**Goal**
Retype the lines from the first one through the line containing "click(115, 53)", including both, exactly as they appear.

**Records to process**
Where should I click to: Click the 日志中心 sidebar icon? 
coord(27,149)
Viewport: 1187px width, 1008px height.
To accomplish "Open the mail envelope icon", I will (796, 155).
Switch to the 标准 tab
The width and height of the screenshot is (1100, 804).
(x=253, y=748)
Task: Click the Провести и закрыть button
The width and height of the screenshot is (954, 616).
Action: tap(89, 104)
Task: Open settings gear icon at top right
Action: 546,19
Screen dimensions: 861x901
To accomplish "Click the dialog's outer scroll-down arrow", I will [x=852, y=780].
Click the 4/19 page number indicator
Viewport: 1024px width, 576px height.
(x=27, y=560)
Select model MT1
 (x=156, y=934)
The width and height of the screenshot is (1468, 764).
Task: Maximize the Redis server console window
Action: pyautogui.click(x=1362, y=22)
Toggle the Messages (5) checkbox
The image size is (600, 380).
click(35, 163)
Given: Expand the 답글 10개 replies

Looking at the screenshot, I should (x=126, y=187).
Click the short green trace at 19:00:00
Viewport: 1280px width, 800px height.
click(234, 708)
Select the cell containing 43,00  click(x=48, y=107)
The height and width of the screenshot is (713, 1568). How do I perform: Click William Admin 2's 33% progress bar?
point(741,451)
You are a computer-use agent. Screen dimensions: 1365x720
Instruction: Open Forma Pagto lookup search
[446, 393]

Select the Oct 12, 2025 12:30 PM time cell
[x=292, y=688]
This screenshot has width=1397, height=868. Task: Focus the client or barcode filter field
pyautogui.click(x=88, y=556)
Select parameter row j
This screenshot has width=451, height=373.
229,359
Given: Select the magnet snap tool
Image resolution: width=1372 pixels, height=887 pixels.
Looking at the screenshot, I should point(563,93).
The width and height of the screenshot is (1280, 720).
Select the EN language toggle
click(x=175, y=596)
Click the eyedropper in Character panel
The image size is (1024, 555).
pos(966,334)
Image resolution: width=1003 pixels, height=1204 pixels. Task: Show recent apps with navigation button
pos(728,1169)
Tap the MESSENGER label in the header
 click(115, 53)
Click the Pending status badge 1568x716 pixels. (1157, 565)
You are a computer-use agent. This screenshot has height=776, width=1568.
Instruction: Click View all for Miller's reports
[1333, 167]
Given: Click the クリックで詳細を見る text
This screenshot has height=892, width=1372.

**Answer**
Where should I click to: Click the 日志中心 sidebar icon? 
coord(27,149)
Viewport: 1187px width, 1008px height.
To accomplish "Open the mail envelope icon", I will (796, 155).
Switch to the 标准 tab
The width and height of the screenshot is (1100, 804).
(x=253, y=748)
Task: Click the Провести и закрыть button
The width and height of the screenshot is (954, 616).
Action: tap(89, 104)
Task: Open settings gear icon at top right
Action: 546,19
Screen dimensions: 861x901
To accomplish "Click the dialog's outer scroll-down arrow", I will [x=852, y=780].
Click the 4/19 page number indicator
Viewport: 1024px width, 576px height.
(x=27, y=560)
Select model MT1
 (x=156, y=934)
The width and height of the screenshot is (1468, 764).
Task: Maximize the Redis server console window
Action: pyautogui.click(x=1362, y=22)
Toggle the Messages (5) checkbox
The image size is (600, 380).
click(35, 163)
Given: Expand the 답글 10개 replies

Looking at the screenshot, I should (x=126, y=187).
Click the short green trace at 19:00:00
Viewport: 1280px width, 800px height.
click(234, 708)
Select the cell containing 43,00  click(x=48, y=107)
The height and width of the screenshot is (713, 1568). How do I perform: Click William Admin 2's 33% progress bar?
point(741,451)
You are a computer-use agent. Screen dimensions: 1365x720
Instruction: Open Forma Pagto lookup search
[446, 393]

Select the Oct 12, 2025 12:30 PM time cell
[x=292, y=688]
This screenshot has width=1397, height=868. Task: Focus the client or barcode filter field
pyautogui.click(x=88, y=556)
Select parameter row j
This screenshot has width=451, height=373.
229,359
Given: Select the magnet snap tool
Image resolution: width=1372 pixels, height=887 pixels.
Looking at the screenshot, I should point(563,93).
The width and height of the screenshot is (1280, 720).
Select the EN language toggle
click(x=175, y=596)
Click the eyedropper in Character panel
The image size is (1024, 555).
pos(966,334)
Image resolution: width=1003 pixels, height=1204 pixels. Task: Show recent apps with navigation button
pos(728,1169)
Tap the MESSENGER label in the header
 click(115, 53)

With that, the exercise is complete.